Degradation of cartilage proteoglycans by a neutral proteinase secreted by rabbit bone-marrow macrophages in culture.

When cultivated together with pieces of cartilage biosynthetically labelled with 35S in their proteoglycans, rabbit macrophages, differentiated in vitro from bone-marrow cells, cause the release of soluble 35S-labelled material into the culture medium. This process is inhibited by killing the macrophages or by cycloheximide treatment, and is due to the secretion by the cells of a metal-dependent neutral proteinase capable of degrading cartilage proteoglycan subunits into fragments of high molecular weight.
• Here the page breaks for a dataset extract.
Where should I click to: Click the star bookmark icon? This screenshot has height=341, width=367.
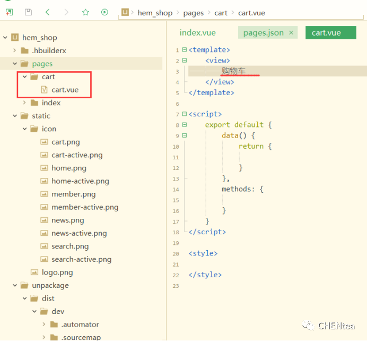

Enzyme activity is optimum at about pH7, and is inhibited by EDTA, o-phenanthroline, cysteine or serum, but not by di-isopropyl phosphorofluoridate nor by 4-hydroxymercuribenzoate. The effect of EDTA is partially reversed by Co2+ or Zn2+ ions. The enzyme is eluted from Sephadex G-150 columns as a single peak of material (apparent mol.wt. 17000) that contains also most of the proteolytic activity exerted by culture media on Azocoll (denatured collagen) or on casein. The possible role of this metalloproteinase in chronic inflammatory processes is discussed, particularly in connection with joint erosions in rheumatoid arthritis.